Backpropagation: Differentiation Rules

Derive differentiation rules from scratch with computation graph

Feb 28, 2025

Introduction

Backpropagation is a core method to perform optimization in Machine Learning. It is commonly used alongside with gradient descent algorithm, which is explained in my other post.

This is a series of posts on backpropagation. In this post (part 3), we will derive differentiation rules from scratch with computation graph.

The previous posts are prerequisites for this post. Please read them first if you haven't already:

Backpropagation: Multivariate Chain Rule [Part 1]
Backpropagation: Forward and Backward Propagation [Part 2]
Backpropagation: Differentiation Rules [Part 3, This post]
Backpropagation: Feed forward network [Part 4]

Some knowledge of derivatives and basic calculus is required to follow these posts.

Differentiation Rules

In the previous posts, we used a computation graph to understand the chain rule and the multivariate chain rule. One nice property of a computation graph is that it enables us to break down a complex function into simpler ones. This breakdown allows us to derive differentiation rules from scratch using a computation graph. Deriving the rules from scratch is fun, and it is also a great way to deepen our understanding of the concepts we've covered so far, such as computation graphs, partial derivatives, and total derivatives.

Constant Rule

Let F(x) = c, where c is a constant that is independent of x, then dF/dx = 0. It is very trivial to proof.

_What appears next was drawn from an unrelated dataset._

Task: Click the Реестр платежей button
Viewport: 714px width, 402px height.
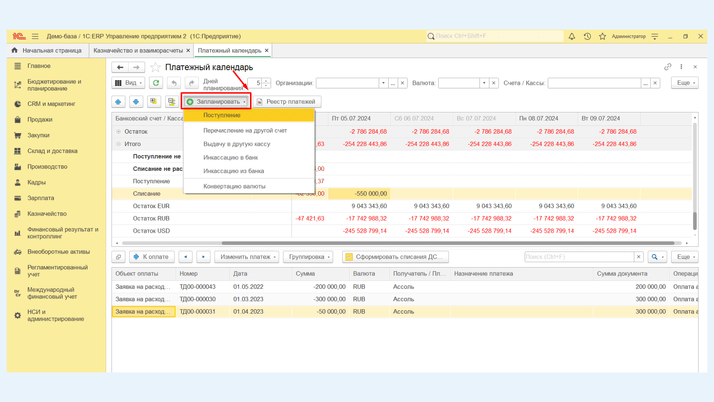Action: coord(286,101)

We will sometimes use the alternative notation F’(x) for dF/dx.

Let F(x) = c*x, then F’(x)=c, which is derived by:

\(\begin{align} F(x+dx)&= c \cdot (x + dx) \\ &= c \cdot x + c \cdot dx \\ &= F(x) + c \cdot dx \\ &= F(x) + F'(x) \cdot dx \\ \end{align}\)

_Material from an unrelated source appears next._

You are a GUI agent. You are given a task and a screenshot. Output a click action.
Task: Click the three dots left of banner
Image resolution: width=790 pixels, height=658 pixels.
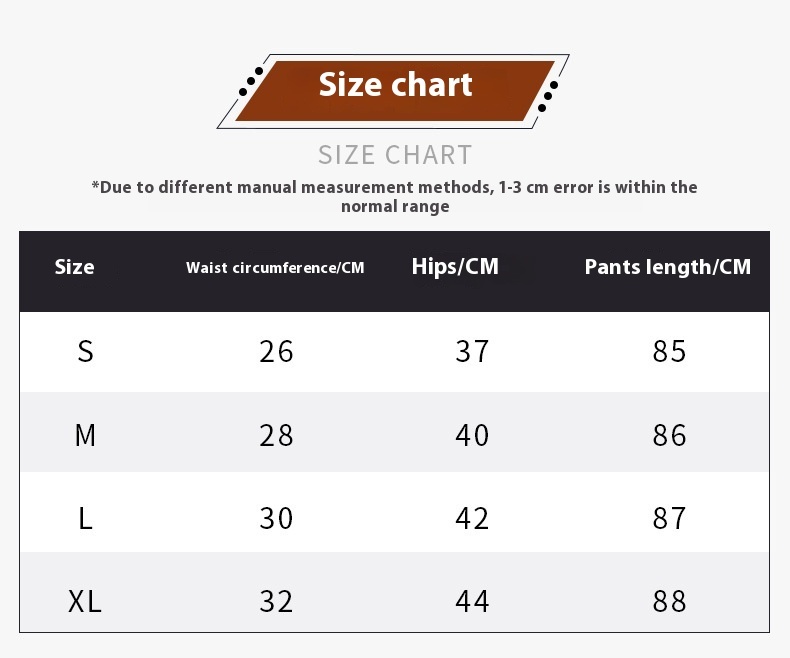(x=251, y=81)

Let F(x) = x + c, then F’(x)=1, which is derive by:

\(\begin{align} F(x+dx)&= x+dx+c \\ &= F(x) + 1 \cdot dx \\ &= F(x) + F'(x) \cdot dx \\ \end{align}\)

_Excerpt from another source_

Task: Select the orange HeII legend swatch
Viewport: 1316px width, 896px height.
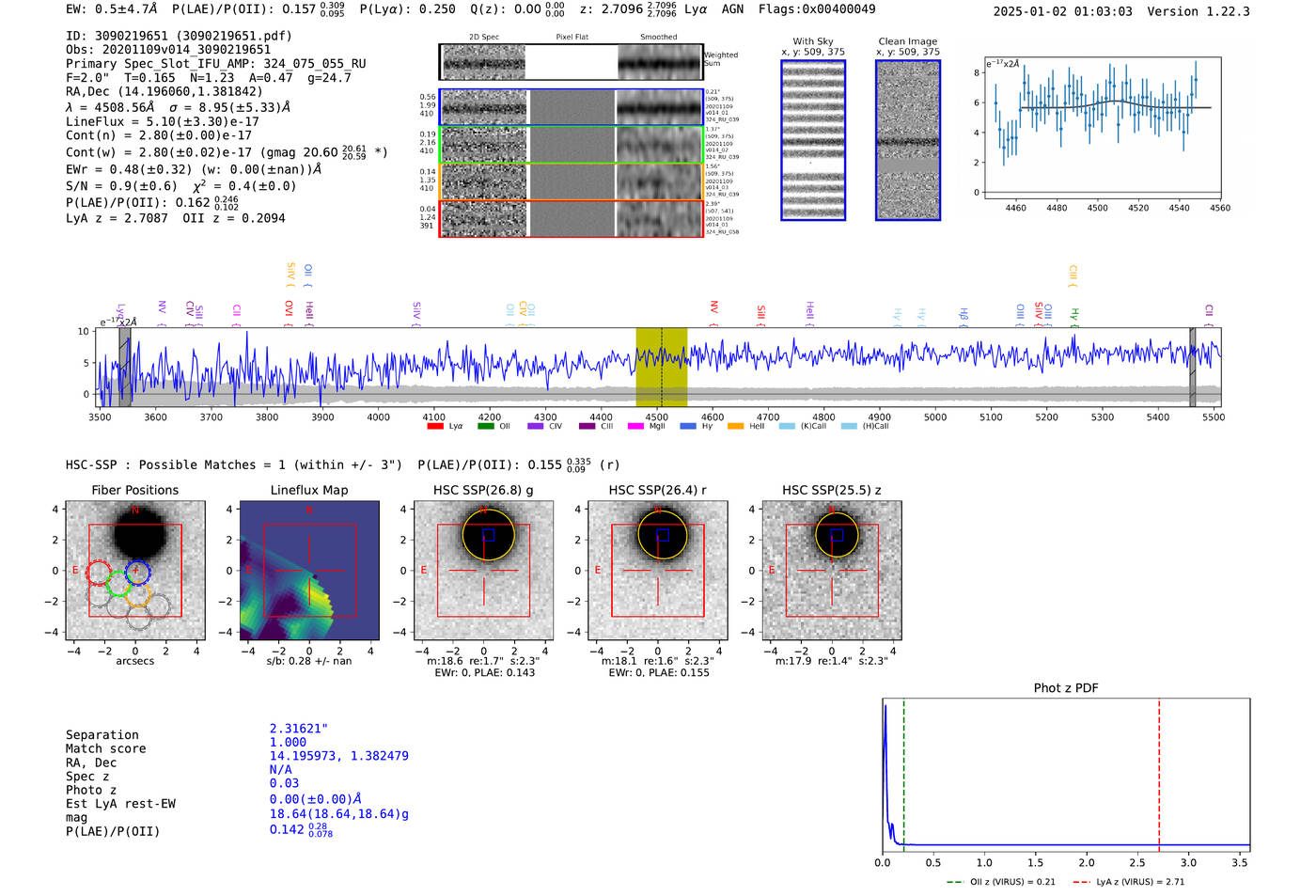Action: tap(735, 426)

In a general scenario, if F(x) = k*x + c, then it follows that F’(x) = k. It can be proved in a similar way.

Sum Rule

Let H(F(x), G(x))=F(x)+G(x), we want to find dH/dx (or H’(x)):

The partial derivatives of the sum, i.e., H(F, G)=F+G, with respect to any of its parameters are always 1, meaning ∂H/∂F and ∂H/∂G are both 1. We already proved this using the rule for F(x)=x+c. Then, the total derivative H’(x) is the sum of products of partial derivatives along the two different paths (see the picture above), which are:

x → F → H → output: F’(x) * 1
x → G → H → output: G’(x) * 1

which nicely gives us:

\(\begin{align} \frac{\mathrm{d} H(x)}{\mathrm{d} x} &= \frac{\mathrm{d} \left[F(x)+G(x)\right]}{\mathrm{d} x}\\ &= \frac{\mathrm{d} F(x)}{\mathrm{d} x}+\frac{\mathrm{d} G(x)}{\mathrm{d} x}\\ &=F'+G' \end{align}\)

We can combine the constant rule F(x)=c*x with the sum rule to prove linearity:

\(\begin{align} \frac{\mathrm{d} \left[aF(x)+bG(x)\right]}{\mathrm{d} x} &= a\frac{\mathrm{d} F(x)}{\mathrm{d} x}+b\frac{\mathrm{d} G(x)}{\mathrm{d} x}\\ &=aF'+bG' \end{align}\)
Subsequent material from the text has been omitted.